La nuit du 3 au 4 juin 1989, des troupes de l’Armée populaire de libération ont pénétré dans Pékin pour mettre fin à des semaines de manifestations pacifiques et d’occupation de la place Tiananmen par des étudiants qui demandaient des réformes politiques. Des centaines, si ce n’est des milliers, de manifestants non armés ont été tués.

Fin juin 1989, les autorités chinoises ont publié un rapport officiel dans lequel elles affirmaient que « plus de 3 000 civils avaient été blessés et plus de 200, dont 36 étudiants, avaient trouvé la mort dans les émeutes ». Elles y indiquaient aussi que plusieurs dizaines de militaires étaient décédés. Pourtant, le gouvernement n’a jamais reconnu sa responsabilité dans les violations des droits humains qui ont eu lieu au cours de la répression militaire, ni amené les responsables à rendre des comptes devant la loi. Chaque année, la justice devient encore plus hors de portée des membres des familles des centaines, si ce n’est des milliers, de personnes tuées ou blessées à Pékin et dans toute la Chine.

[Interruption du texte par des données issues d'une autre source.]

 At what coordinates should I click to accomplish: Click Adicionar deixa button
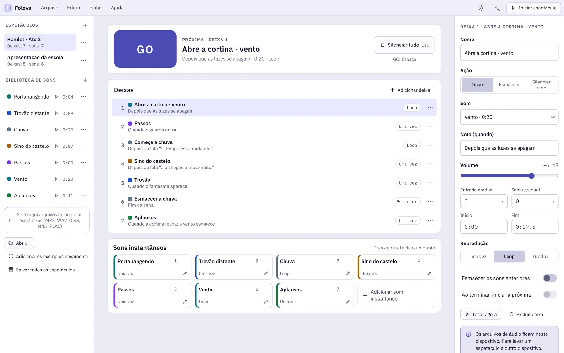click(x=410, y=90)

Immédiatement après la répression militaire, les autorités ont commencé à traquer les personnes qui avaient participé aux manifestations. De nombreux civils ont été arrêtés, torturés ou emprisonnés à l’issue de procès iniques. Beaucoup ont été inculpés de crimes « contre-révolutionnaires ». Bien que les infractions « contre-révolutionnaires » aient été supprimées du Code pénal en 1997, les affaires concernant des personnes déjà incarcérées pour de telles infractions, notamment celles ayant participé aux manifestations de 1989 en faveur de la démocratie, n’ont pas été réexaminées.

La position radicale du gouvernement à propos du réexamen de la répression de Tiananmen se reflète dans la façon dont il traite les personnes qui ont courageusement tenté de commémorer l’événement, comme les Mères de Tiananmen, une association de défense composée principalement de parents dont les enfants ont été tués lors de la répression militaire de 1989. La liberté de mouvement de ces personnes est restreinte, elles sont victimes de harcèlement et sont surveillées. Jiang Peikun, mari de Ding Zilin et membre fondateur des Mères de Tiananmen, est mort en 2015 avant d’avoir pu obtenir justice pour son fils Jiang Jielian, abattu d’une balle dans le cœur la nuit du 3 juin 1989. Miao Deshun, la dernière personne (à la connaissance d’Amnesty International) en détention pour des activités directement liées à la répression militaire de 1989, a été libéré en octobre 2016.